REQUIRED ACTION: Look through the listing below and report the lines that have the word "avatar" in them.

RECORDS SUPPLIED:
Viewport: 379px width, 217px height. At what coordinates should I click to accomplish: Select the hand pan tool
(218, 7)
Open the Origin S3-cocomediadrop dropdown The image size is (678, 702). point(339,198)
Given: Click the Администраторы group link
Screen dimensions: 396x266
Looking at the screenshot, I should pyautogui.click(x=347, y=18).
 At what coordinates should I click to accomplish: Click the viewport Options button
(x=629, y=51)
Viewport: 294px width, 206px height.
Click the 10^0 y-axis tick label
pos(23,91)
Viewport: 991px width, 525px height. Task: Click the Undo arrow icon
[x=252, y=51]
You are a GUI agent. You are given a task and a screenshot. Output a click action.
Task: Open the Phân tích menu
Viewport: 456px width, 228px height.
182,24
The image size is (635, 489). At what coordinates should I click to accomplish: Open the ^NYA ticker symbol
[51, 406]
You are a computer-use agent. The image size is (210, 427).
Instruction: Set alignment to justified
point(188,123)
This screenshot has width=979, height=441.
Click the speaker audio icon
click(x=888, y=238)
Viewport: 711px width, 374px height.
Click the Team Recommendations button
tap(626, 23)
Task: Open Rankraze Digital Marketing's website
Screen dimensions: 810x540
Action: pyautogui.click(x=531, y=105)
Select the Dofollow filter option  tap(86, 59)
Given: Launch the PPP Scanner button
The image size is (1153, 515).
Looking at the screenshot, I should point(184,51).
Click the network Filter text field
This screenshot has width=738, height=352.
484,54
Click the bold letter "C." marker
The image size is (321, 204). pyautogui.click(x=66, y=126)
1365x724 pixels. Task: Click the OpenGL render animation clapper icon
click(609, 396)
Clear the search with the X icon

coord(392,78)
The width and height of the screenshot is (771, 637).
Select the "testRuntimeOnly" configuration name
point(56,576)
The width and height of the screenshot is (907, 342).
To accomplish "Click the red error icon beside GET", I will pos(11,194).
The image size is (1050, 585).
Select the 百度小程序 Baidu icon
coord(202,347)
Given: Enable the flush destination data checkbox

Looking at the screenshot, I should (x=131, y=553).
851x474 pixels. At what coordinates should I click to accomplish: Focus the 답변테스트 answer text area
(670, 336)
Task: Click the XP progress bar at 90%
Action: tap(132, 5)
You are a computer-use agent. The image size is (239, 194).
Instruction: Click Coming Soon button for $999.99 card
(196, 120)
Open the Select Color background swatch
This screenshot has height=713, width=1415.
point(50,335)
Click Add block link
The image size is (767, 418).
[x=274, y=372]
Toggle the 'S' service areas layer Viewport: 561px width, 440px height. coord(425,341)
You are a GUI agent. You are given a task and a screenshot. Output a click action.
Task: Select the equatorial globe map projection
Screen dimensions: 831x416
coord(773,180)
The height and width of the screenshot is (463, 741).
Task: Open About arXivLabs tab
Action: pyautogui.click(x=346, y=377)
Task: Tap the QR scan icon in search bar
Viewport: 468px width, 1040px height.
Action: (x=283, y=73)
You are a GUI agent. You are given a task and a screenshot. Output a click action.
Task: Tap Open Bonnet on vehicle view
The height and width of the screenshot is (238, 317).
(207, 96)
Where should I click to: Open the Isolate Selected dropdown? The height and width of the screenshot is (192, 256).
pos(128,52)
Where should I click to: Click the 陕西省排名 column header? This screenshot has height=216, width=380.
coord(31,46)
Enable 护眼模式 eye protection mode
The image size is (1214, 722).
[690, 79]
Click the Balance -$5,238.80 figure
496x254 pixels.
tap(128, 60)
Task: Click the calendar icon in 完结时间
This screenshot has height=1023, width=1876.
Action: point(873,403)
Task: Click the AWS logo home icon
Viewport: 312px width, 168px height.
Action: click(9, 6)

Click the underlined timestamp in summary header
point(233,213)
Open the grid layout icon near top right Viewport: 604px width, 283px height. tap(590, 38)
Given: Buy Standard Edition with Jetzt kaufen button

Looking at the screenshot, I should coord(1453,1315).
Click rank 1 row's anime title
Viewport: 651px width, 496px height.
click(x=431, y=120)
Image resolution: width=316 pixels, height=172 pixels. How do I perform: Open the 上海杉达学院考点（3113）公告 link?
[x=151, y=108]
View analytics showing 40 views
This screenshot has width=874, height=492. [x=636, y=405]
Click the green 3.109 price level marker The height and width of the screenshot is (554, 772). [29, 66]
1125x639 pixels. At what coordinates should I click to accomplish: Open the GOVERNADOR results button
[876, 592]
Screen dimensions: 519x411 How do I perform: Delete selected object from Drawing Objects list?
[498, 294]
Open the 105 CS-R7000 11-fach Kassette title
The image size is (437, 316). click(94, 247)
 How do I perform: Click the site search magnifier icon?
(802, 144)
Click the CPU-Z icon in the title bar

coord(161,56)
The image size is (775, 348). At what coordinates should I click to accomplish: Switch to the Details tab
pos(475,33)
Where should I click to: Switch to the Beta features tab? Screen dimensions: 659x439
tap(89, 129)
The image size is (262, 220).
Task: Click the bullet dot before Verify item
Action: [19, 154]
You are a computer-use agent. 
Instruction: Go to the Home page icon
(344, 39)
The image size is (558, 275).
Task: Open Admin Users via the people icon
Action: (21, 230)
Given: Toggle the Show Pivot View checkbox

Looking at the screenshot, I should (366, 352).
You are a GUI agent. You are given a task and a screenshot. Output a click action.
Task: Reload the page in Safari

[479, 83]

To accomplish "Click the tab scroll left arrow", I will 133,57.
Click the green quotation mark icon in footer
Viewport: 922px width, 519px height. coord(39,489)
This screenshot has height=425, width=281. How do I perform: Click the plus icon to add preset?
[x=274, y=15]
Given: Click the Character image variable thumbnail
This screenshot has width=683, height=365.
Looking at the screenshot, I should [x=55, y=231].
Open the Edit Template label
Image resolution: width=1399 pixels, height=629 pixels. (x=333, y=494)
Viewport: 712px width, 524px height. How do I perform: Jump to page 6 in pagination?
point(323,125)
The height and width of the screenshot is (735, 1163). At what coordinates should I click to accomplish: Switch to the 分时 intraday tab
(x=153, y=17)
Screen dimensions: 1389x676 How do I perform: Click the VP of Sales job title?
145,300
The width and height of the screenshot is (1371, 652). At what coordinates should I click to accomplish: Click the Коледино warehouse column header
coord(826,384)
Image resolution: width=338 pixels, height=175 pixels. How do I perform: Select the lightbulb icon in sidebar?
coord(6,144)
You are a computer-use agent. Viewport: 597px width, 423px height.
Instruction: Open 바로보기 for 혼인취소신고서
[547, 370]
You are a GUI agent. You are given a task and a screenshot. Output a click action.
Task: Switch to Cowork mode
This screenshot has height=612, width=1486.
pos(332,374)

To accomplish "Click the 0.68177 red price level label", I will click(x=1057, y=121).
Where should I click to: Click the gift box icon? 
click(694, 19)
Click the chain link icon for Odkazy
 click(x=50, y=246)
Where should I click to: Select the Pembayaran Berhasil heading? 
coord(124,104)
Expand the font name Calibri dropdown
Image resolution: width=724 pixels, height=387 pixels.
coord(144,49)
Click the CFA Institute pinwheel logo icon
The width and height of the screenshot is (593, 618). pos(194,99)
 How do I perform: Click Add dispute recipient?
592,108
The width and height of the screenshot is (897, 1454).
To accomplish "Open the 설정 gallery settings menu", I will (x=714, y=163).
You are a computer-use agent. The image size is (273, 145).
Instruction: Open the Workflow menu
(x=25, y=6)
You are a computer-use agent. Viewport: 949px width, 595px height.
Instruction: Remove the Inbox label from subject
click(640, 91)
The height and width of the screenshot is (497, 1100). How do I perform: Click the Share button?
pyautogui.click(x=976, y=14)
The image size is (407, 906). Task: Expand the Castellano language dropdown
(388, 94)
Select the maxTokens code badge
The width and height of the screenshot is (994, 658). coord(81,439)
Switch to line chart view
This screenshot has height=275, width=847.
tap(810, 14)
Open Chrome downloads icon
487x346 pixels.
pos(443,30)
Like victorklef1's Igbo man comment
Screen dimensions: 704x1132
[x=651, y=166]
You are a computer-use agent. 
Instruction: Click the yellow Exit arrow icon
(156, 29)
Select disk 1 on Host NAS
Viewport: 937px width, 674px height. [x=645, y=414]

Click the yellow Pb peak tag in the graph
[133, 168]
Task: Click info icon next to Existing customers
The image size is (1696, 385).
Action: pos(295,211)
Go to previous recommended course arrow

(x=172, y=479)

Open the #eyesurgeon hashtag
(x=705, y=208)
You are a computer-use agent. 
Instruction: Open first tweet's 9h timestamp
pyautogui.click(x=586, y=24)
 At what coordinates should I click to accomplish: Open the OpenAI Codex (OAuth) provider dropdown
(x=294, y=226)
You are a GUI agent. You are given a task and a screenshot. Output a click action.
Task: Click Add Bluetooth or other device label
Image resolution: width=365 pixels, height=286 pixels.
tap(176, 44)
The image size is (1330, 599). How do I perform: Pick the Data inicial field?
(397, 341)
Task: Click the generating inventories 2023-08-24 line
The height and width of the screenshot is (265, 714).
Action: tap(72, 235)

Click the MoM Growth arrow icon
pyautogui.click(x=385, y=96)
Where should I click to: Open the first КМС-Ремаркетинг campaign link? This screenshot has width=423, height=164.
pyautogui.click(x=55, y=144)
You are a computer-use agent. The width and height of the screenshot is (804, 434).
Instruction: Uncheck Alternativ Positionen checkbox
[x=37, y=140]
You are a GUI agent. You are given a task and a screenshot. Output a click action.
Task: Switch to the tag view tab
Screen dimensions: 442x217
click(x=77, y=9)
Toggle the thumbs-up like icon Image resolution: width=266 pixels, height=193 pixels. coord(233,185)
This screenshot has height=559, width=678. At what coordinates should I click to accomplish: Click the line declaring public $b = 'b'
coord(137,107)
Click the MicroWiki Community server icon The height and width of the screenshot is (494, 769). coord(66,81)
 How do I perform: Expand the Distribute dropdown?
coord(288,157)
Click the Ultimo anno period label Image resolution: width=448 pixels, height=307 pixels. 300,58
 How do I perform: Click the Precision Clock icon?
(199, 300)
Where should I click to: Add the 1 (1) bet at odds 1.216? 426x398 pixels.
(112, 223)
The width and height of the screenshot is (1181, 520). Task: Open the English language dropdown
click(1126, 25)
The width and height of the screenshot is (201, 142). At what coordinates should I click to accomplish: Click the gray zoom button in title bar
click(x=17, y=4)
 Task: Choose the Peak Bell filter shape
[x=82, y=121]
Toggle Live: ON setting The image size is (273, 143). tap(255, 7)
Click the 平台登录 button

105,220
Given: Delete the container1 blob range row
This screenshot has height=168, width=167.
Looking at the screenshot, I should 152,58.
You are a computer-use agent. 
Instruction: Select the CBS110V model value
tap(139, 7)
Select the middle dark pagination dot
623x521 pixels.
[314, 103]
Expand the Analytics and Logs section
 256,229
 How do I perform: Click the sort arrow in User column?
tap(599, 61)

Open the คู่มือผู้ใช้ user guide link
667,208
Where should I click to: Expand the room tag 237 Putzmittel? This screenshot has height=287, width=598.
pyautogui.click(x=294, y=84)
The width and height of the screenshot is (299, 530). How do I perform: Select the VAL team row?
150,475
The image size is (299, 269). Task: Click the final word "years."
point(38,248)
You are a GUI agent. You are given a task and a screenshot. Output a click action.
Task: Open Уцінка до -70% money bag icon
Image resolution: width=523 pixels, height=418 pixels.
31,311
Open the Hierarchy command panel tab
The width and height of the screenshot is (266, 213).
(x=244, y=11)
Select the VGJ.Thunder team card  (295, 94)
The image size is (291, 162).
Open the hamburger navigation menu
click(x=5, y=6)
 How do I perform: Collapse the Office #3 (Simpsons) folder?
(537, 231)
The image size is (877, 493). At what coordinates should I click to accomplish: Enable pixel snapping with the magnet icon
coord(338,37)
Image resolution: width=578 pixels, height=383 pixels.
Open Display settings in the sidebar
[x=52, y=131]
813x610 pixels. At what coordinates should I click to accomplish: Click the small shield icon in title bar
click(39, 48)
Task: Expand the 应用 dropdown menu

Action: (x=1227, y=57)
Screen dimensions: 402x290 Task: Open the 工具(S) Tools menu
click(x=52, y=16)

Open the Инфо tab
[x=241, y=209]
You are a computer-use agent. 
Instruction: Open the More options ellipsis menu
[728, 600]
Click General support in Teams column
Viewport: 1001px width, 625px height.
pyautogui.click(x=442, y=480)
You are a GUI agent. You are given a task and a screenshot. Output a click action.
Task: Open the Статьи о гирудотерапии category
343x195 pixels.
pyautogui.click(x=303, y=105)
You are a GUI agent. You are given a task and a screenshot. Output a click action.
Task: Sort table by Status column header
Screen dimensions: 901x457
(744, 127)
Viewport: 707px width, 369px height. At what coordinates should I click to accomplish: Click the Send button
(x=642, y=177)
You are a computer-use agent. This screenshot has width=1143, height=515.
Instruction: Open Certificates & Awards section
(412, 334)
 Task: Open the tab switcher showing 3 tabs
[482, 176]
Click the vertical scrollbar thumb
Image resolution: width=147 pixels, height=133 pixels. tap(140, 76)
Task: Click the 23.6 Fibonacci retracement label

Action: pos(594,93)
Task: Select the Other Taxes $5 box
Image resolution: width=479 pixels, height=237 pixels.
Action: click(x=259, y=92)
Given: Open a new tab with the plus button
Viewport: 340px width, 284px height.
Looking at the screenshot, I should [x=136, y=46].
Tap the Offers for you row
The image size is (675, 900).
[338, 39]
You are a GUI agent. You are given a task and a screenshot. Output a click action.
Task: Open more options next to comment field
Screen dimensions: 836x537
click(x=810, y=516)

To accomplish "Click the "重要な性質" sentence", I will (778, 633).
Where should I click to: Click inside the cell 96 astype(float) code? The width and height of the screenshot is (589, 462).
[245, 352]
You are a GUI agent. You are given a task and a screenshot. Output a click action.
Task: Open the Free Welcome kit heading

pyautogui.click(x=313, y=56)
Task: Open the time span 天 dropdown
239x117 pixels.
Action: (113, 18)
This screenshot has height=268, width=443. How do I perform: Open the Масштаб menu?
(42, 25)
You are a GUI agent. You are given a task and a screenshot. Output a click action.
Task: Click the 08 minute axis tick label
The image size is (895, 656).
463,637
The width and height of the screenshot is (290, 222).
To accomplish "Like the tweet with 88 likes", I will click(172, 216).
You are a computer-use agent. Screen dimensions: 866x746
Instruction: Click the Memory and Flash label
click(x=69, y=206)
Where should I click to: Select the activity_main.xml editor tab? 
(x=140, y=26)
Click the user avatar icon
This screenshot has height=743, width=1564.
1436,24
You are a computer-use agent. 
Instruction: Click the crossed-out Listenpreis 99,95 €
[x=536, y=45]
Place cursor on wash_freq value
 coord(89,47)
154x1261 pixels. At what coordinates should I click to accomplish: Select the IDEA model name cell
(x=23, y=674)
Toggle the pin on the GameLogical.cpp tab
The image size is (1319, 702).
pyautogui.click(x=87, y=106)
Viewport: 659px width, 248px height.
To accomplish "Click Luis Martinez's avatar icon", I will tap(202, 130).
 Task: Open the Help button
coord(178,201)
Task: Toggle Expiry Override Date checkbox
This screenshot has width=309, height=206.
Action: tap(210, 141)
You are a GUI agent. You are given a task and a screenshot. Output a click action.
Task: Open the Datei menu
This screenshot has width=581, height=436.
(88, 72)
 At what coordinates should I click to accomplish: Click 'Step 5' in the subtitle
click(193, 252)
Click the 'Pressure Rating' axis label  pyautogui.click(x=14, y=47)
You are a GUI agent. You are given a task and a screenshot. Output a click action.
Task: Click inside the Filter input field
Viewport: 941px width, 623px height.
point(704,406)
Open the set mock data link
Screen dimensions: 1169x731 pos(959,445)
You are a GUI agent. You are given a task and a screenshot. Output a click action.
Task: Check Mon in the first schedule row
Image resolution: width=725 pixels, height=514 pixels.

RESPONSE BELOW:
Click the user avatar icon
To accomplish "Click Luis Martinez's avatar icon", I will tap(202, 130).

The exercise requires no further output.